The Great Indoors was a chain of home decor stores in the United States, founded by Sears in 1997.

==Description==
The Great Indoors were approximately 140,000 square feet each. Employing nearly 300 employees for each store. Stores were organized around the four main rooms of the home -- kitchen, bath, bedroom and the great room -- with a fifth area devoted to floors and walls. Each store showcased approximately 75 lifestyle vignettes with more than 50,000 items to help customers visualize solutions for their own rooms. Brands typically found within included Bosch, Kenmore, Bose, Calphalon, Corian, Croscill, Karastan, KitchenAid, Kohler, Thermador and Waverly. Many stores featured small cafes. No Sears logos or signage were displayed inside the store, although they did accept the Sears credit card as a form of payment. The company opened seven The Great Indoors stores in 2002, bringing the total to 20 stores, with an additional store planned to open in 2003.

==History==
The Great Indoors concept was introduced in 1997. Sears believed it had growth potential within the following 10 years. However, the chain did not prove successful and Sears closed stores, starting with a first round in 2005. At one time, The Great Indoors had $550 million in sales.

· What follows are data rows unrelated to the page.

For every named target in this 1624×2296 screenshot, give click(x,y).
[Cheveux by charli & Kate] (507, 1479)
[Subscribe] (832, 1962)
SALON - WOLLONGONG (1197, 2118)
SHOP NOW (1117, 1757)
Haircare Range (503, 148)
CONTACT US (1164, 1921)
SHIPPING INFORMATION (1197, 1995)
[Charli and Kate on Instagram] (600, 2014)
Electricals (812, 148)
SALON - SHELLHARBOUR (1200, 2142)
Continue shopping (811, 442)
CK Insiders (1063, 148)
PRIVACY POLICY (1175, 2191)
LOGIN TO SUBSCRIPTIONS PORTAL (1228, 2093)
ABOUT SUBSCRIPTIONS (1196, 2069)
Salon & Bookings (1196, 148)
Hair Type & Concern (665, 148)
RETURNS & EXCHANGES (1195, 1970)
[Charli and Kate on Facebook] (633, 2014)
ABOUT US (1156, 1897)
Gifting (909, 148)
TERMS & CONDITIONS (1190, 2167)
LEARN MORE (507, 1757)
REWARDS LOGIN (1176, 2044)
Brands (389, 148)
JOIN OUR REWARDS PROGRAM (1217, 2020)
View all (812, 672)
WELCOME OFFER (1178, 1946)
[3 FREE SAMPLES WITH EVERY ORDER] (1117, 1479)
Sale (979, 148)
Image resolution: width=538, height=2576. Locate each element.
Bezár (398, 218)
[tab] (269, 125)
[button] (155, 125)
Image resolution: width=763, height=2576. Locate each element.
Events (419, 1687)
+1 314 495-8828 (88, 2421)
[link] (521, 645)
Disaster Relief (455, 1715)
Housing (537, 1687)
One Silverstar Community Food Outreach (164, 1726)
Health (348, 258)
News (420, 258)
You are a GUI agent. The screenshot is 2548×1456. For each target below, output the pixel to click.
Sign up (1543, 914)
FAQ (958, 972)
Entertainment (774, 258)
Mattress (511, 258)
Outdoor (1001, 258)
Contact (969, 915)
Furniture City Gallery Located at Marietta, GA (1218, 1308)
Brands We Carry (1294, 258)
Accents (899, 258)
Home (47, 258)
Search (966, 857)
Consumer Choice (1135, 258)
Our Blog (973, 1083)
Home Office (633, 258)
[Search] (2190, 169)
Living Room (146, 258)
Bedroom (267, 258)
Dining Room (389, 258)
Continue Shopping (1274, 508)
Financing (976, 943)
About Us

On February 1, 1998, Sears, Roebuck and Co opened the first The Great Indoors store in Lone Tree, CO.

On November 1, 1999, Sears, Roebuck and Co opens the second The Great Indoors store in Scottsdale, AZ.

On December 18, 2011, Sears Holdings Corp closed the Broomfield, CO store.

On February 23, 2012, Sears Holdings Corp. announced it would be closing the remaining nine stores.

On July 8, 2012, Sears Holdings Corp closed the Lone Tree, CO store.

On August 14, 2019, the Sears Outlet operating in the former Great Indoors in Novi, MI closed.